Problem to work on: From the line that contains "Instruction: Click the WeatherCam logo" to the last line of the entries, set down each line exactly as written, both ends included, with nothing else.

Provided data:
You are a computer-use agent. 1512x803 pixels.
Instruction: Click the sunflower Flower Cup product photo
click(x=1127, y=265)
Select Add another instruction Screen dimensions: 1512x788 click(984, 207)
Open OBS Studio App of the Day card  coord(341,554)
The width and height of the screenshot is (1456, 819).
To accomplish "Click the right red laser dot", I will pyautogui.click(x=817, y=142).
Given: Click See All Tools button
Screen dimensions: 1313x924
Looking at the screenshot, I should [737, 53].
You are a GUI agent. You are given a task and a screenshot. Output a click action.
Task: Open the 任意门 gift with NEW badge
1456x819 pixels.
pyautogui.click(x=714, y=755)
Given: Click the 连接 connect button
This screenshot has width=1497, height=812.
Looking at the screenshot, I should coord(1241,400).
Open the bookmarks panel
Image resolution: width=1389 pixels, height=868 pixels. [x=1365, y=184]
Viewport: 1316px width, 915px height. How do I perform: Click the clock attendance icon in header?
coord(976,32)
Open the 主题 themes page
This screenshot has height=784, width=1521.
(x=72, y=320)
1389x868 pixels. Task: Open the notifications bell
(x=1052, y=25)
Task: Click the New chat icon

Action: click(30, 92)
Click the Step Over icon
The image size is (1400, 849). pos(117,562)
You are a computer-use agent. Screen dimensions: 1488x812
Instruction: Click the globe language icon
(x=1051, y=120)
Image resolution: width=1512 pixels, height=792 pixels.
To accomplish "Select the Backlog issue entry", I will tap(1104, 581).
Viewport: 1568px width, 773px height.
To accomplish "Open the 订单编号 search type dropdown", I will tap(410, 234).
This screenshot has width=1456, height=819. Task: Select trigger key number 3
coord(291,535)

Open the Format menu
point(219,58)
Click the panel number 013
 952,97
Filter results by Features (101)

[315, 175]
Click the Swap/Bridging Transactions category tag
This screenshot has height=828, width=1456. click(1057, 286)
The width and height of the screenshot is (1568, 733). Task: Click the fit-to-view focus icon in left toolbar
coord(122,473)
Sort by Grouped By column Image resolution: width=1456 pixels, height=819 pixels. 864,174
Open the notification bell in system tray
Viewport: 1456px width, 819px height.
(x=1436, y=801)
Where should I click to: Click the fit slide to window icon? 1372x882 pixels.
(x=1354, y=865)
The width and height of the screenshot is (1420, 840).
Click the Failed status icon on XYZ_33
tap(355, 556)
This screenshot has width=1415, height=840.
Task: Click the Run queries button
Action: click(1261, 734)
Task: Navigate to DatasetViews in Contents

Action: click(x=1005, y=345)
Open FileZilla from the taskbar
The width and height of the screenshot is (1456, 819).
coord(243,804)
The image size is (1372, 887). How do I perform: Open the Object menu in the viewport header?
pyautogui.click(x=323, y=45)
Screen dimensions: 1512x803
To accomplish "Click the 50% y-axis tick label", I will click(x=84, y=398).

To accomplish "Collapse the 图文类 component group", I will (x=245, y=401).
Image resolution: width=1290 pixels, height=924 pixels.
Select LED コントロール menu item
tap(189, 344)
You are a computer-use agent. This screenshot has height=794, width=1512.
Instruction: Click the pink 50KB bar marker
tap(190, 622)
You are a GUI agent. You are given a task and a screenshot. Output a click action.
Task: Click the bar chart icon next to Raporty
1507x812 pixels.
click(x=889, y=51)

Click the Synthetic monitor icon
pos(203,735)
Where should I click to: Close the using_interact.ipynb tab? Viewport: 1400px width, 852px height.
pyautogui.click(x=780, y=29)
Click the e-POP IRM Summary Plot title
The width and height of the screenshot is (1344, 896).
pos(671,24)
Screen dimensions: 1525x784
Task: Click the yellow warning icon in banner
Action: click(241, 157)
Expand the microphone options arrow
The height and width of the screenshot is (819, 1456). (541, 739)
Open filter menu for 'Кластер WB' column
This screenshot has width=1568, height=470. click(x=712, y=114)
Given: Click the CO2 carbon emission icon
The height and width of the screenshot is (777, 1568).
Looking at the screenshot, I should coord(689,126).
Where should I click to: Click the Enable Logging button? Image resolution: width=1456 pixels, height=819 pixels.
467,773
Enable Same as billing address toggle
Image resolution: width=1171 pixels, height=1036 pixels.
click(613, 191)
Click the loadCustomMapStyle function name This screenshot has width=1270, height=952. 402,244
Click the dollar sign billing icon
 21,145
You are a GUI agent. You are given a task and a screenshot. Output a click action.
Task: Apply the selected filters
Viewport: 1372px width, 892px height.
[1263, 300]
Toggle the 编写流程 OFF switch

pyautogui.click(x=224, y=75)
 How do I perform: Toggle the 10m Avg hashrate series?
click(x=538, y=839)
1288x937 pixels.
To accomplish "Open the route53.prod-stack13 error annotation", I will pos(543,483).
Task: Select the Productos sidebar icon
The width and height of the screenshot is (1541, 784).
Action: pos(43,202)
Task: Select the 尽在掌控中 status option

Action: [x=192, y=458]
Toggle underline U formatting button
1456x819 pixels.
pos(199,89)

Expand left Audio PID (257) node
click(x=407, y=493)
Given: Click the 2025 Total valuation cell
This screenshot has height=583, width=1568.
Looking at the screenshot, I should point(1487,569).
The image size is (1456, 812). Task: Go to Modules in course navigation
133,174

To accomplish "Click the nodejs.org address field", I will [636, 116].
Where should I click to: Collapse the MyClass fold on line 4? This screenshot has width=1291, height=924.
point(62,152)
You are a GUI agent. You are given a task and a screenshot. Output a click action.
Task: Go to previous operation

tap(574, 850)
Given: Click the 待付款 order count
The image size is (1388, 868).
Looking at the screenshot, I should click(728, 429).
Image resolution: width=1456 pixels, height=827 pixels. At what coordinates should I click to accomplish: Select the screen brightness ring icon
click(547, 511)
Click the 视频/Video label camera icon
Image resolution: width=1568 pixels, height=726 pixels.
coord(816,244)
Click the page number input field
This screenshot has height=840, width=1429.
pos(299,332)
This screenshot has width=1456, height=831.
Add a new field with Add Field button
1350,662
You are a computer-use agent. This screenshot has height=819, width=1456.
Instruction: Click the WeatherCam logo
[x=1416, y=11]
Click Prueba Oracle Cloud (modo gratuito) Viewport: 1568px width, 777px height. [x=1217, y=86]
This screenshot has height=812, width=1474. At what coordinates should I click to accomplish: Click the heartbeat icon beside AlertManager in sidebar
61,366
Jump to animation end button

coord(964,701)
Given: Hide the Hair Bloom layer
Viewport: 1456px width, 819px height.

Result below:
Instruction: Click the WeatherCam logo
[x=1416, y=11]
Click Prueba Oracle Cloud (modo gratuito) Viewport: 1568px width, 777px height. [x=1217, y=86]
This screenshot has height=812, width=1474. At what coordinates should I click to accomplish: Click the heartbeat icon beside AlertManager in sidebar
61,366
Jump to animation end button

coord(964,701)
Given: Hide the Hair Bloom layer
Viewport: 1456px width, 819px height.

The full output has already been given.